I have been asked recently to define what I mean when I say, in support forum comments, that contracts and treatment goals should include metrics, so here is that post and video.
Weight and intake are likely to be metabolic factors in all eating disorders, and full nutritional rehabilitation is a cornerstone of recovery. Weight suppression below a body's set point (and natural set points cover the entire range of body sizes) can drive illness severity and duration and prevent full recovery (which I define as at a personally healthy weight and intake level, free of all behaviors, and largely free of thoughts). For some people with eating disorders, and especially early in recovery before it's fully solidified, some focus on the number can be helpful.
Just as my daughter self-identified a major shift in her cognition (at a higher weight than growth charts indicated would be necessary), parents and clinicians can often identify this as well. For me, if you are lucky enough to have a straightforward indicator like this, it makes sense to use it.
When families and clinicians are preparing young adults to go to college, travel, etc. they often arrange for support in the form of clinical visits (therapist, dietitian, etc.) and assume this is a plan for relapse prevention. I argue that it is a plan in need of a metric - a way to measure the success of the plan? Therapy and dietitian visits are not the end goal - they are simply the means to the end goal of getting/staying in recovery.
One objective measure for some is weight - and in that case, I advise being explicit about what the number is (even if your child doesn't want to know numbers, you can use a thumbs up or down approach to let them know where they stand and a team member can be the one who knows the exact number).
In addition to a specific metric, you also need a clear plan for what happens if the metric isn't met.

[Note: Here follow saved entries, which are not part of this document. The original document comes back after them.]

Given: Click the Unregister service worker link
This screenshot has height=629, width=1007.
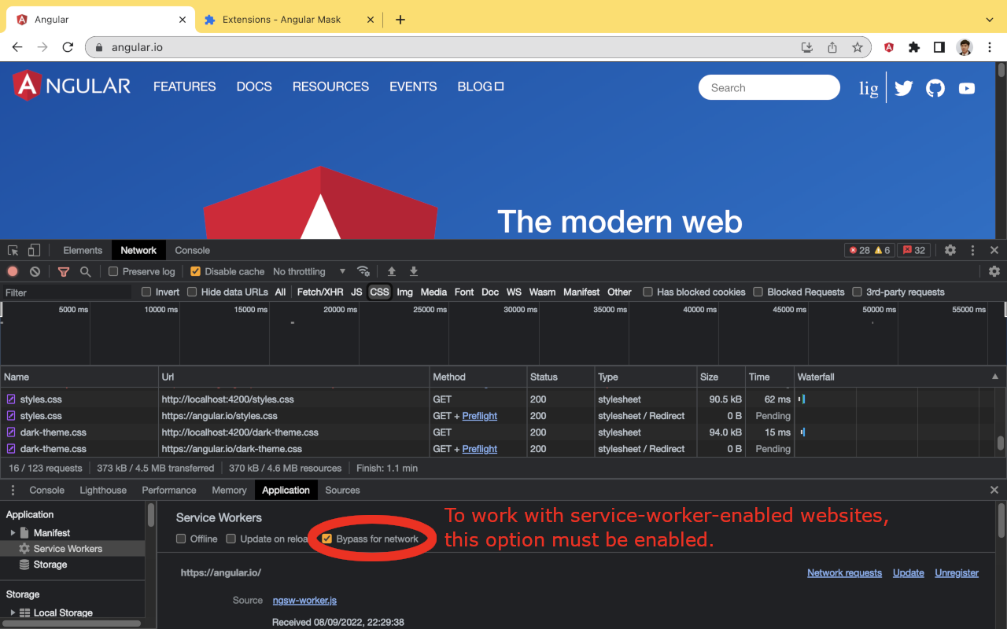Looking at the screenshot, I should click(957, 572).
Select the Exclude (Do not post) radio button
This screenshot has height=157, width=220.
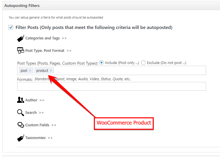143,63
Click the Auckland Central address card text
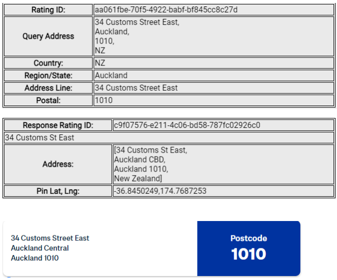This screenshot has height=280, width=337. [40, 248]
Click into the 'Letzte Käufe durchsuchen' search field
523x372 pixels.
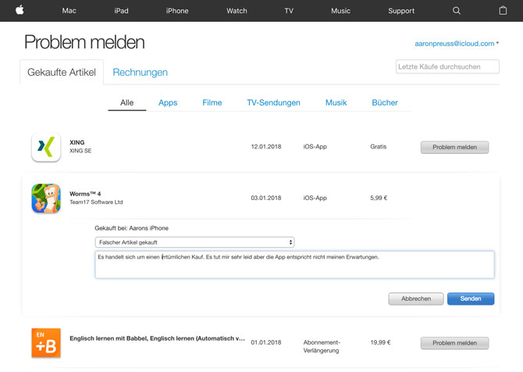(x=447, y=67)
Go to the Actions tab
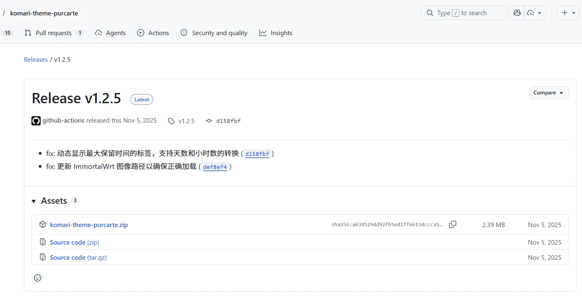Viewport: 582px width, 307px height. (153, 33)
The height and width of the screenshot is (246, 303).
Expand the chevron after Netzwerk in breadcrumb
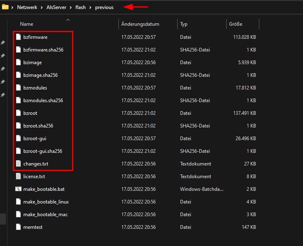tap(42, 7)
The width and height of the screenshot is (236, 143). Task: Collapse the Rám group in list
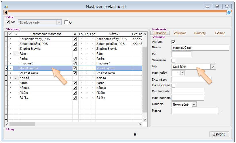[x=16, y=54]
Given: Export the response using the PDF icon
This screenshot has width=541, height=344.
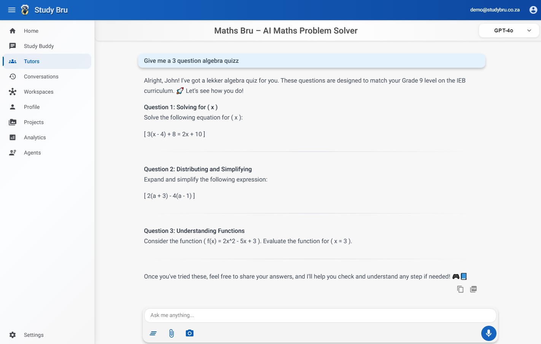Looking at the screenshot, I should [473, 289].
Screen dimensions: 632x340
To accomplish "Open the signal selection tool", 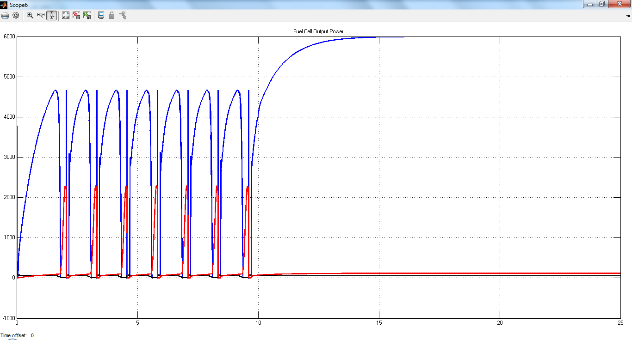I will [x=123, y=15].
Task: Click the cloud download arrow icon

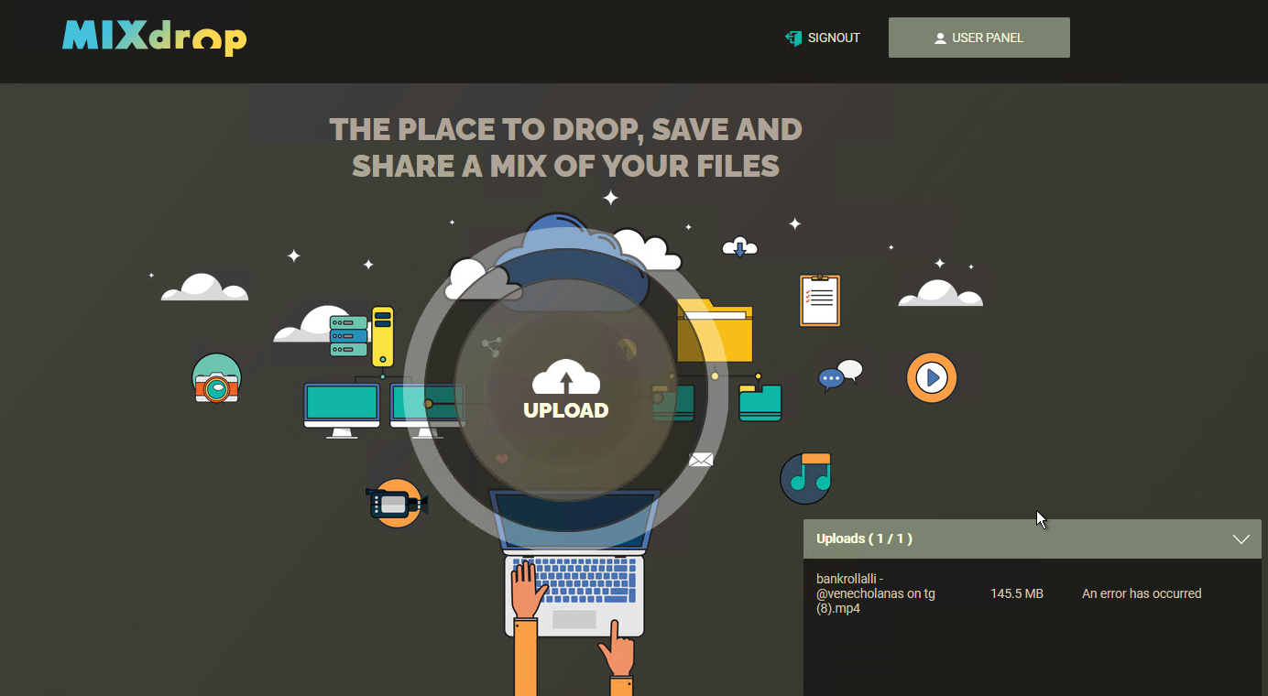Action: pos(739,247)
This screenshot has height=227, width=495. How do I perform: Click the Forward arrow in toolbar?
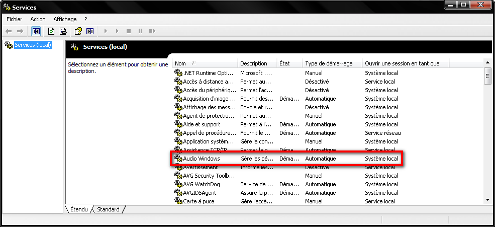point(20,31)
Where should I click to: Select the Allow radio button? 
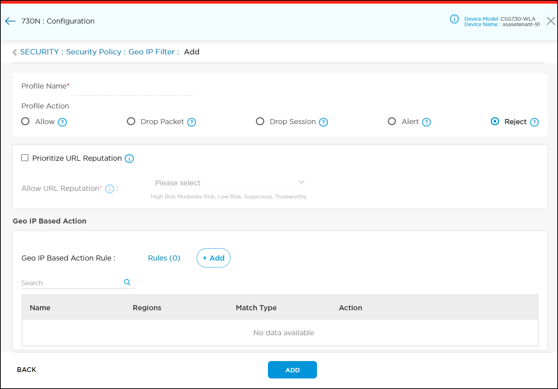(x=25, y=121)
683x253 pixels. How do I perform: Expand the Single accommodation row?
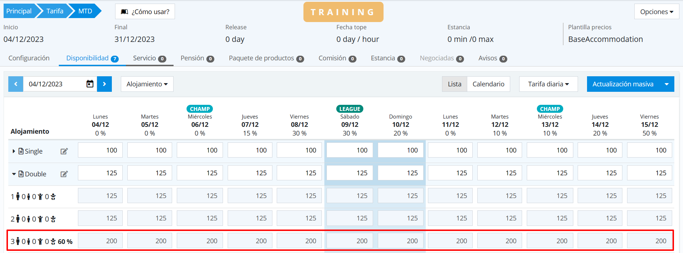(x=14, y=151)
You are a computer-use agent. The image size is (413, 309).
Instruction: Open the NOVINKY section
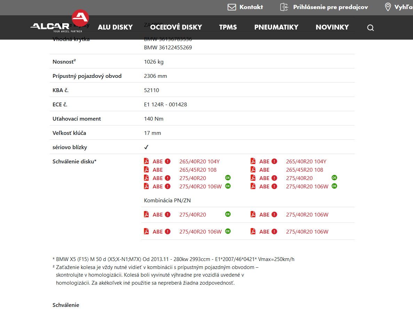click(x=332, y=27)
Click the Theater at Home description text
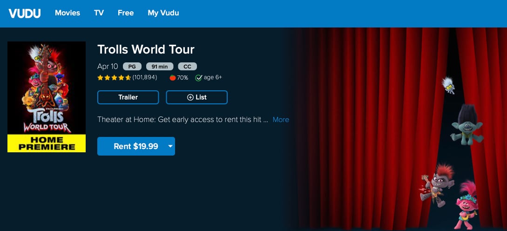507x231 pixels. pyautogui.click(x=183, y=120)

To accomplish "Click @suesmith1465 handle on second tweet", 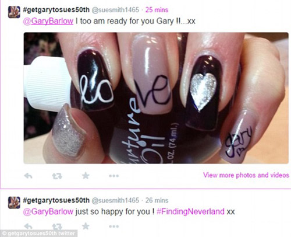I will pyautogui.click(x=115, y=200).
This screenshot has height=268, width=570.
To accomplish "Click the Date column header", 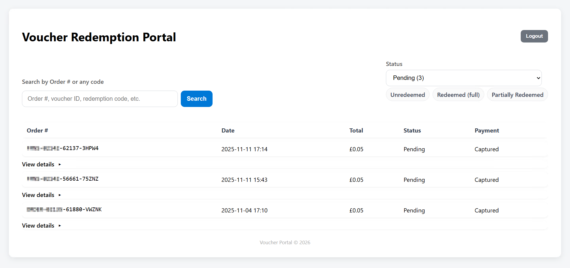I will 228,130.
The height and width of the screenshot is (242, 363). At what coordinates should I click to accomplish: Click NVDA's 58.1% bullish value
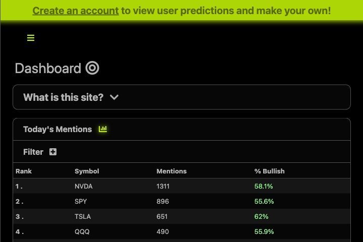(x=264, y=186)
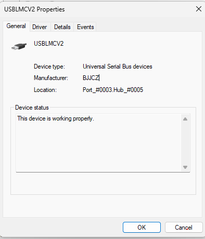Click the USB connector device icon
The image size is (205, 239).
[x=19, y=46]
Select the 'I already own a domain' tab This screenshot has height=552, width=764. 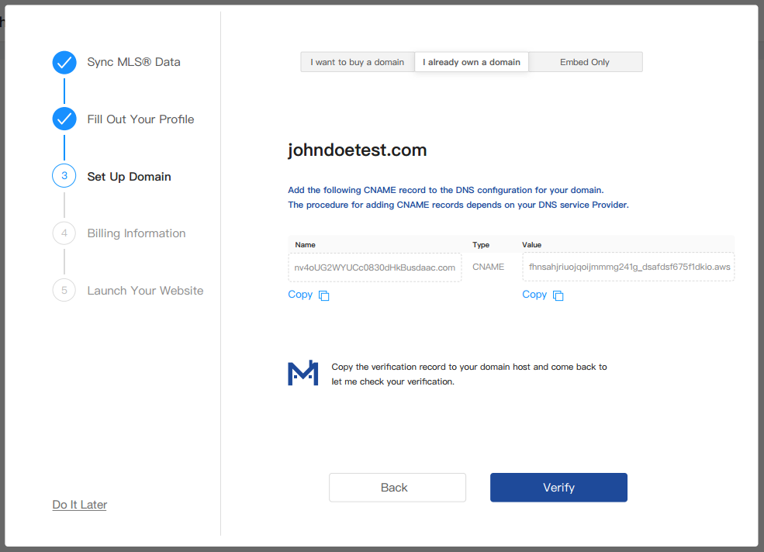point(472,62)

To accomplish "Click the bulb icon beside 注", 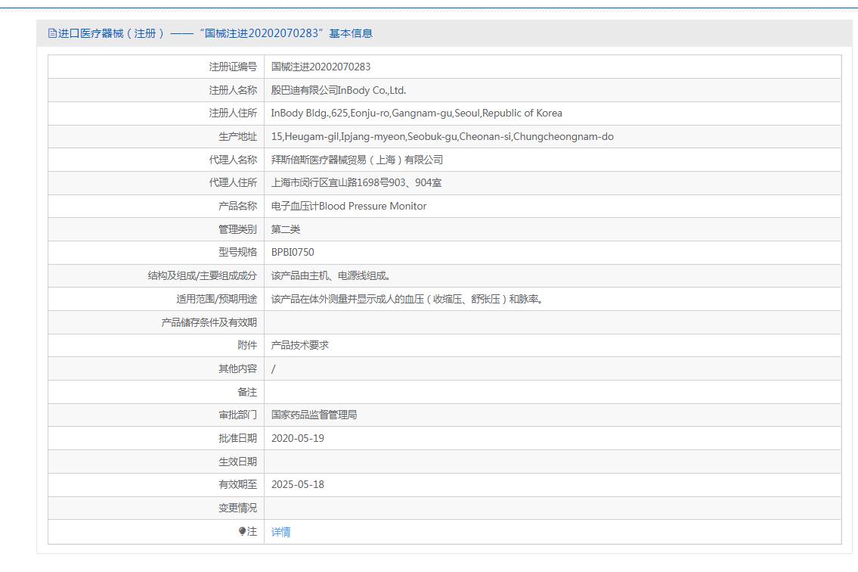I will pyautogui.click(x=242, y=532).
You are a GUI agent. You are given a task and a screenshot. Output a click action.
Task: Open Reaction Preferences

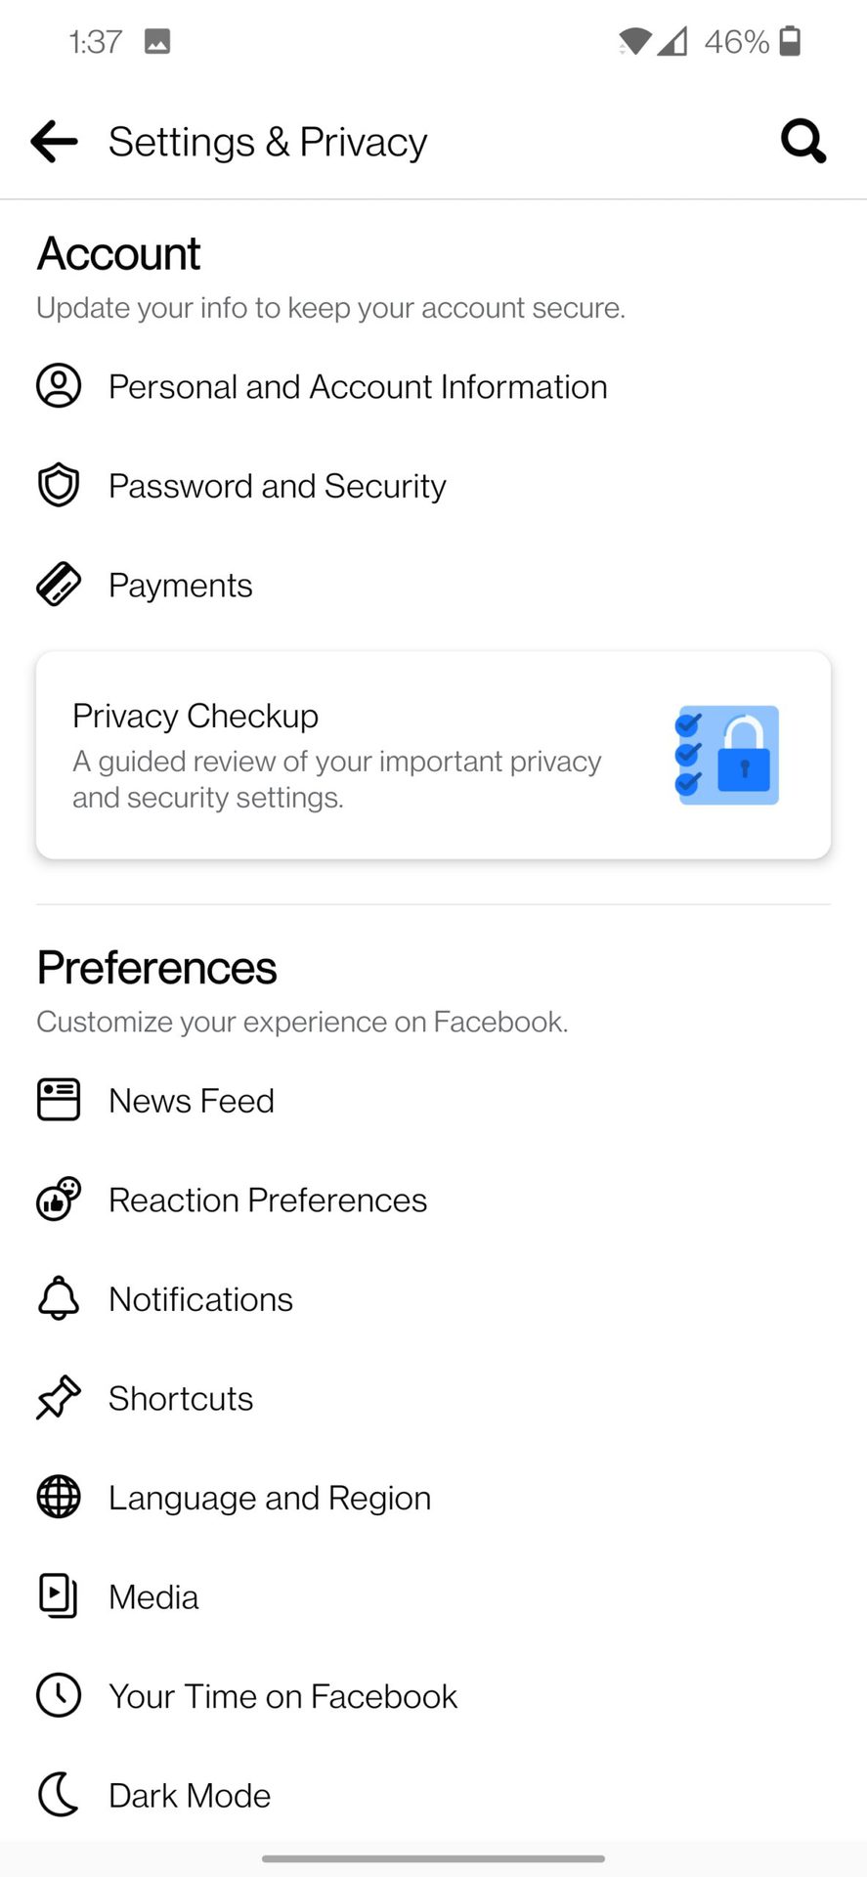point(268,1200)
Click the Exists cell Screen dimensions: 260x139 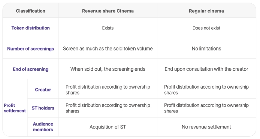tap(108, 28)
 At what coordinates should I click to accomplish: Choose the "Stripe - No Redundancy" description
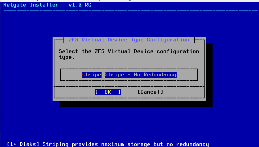(141, 75)
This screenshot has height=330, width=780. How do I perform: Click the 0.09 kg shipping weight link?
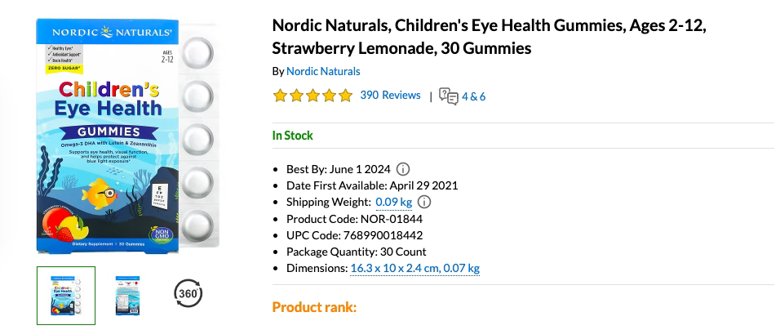(x=393, y=202)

Without that, it's simply an exercise in monitoring decline.
Between these two plans, which one sounds most likely to have the outcome of keeping your child in recovery?
X must attend 1 therapy appointment each week and1 dietitian appointment every 2 weeks
X must maintain a minimum weight of Z pounds
X must be weighed every two weeks at the student health center and the number reported to Y team lead
if X's weight is within 5 pounds under Z pounds, X has two weeks to return weight to Z pounds
if X's weight is 6 pounds under Z pounds, X must withdraw from school for the semester and return home as a higher level of support and oversight is needed to sustain recovery
If you are wondering how you know all these metrics when your child is over 18, that's another post and video - stay tuned!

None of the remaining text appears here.